Il y a des accouchements plus compliqués que d’autres. Et puis il y a le Don Quichotte de Terry Gilliam, le Duke Nukem Forever du cinéma. « L’homme qui tua Don Quichotte », pour être plus précis, et annoncer déjà dès le titre qu’il y aura de la dérive mise en abyme dans plusieurs tiroirs. Ce film est devenu un tel bordel qu’on commence par les références au procès en cours au moment de sa sortie entre le producteur Paulo Branco et le réalisateur ; et on termine par des dédicaces à Jean Rochefort et à John Hurt, les deux DQ malheureux (surtout le premier ! Et son cheval).

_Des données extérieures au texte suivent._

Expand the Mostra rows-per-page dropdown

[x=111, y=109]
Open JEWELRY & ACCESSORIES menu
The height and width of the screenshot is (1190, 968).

The Man Who Killed Don Quixote ou la méta-métalepse d’un réalisateur en panne en proie avec son producteur, après avoir tenté une première réalisation avortée du film, qui filme un réalisateur en panne (Adam Driver) en proie avec son équipe et plus particulièrement les financiers, alors qu’il tourne un remake de son oeuvre de jeunesse sur le même thème de DQ ; et retrouve le vieil homme qu’il avait embauché (Jonathan Pryce), qui se prend réellement pour Don Quichotte à présent. Gilliam use d’une technique bien connue et usée jusqu’à la corde, qui nous perd dans 2h12 de méandres et patine un bon coup avant de cycler. À se demander si finalement Gilliam n’est pas plus auto-biographiquement projeté en DQ qui mouline et se trompe de cible qu’en Toby. Les deux, certainement. Ça ne vieillira peut-être pas si mal, en fait, parce qu’il n’est pas improbable que ce soit le genre d’oeuvre à moitié ratée qui déçoit au premier abord (surtout après 20-25 ans d’attente !), mais une fois la surprise passée, fasse ressortir ses bons côtés lorsqu’on y retourne. Mais ce serait plus par hasard que par réelle volonté (même s’il y a l’appât Olga Kurylenko).

Finalement, Gilliam a perdu son procès. Pour 10k€ de dommages. Absurde et avorté jusqu’au bout.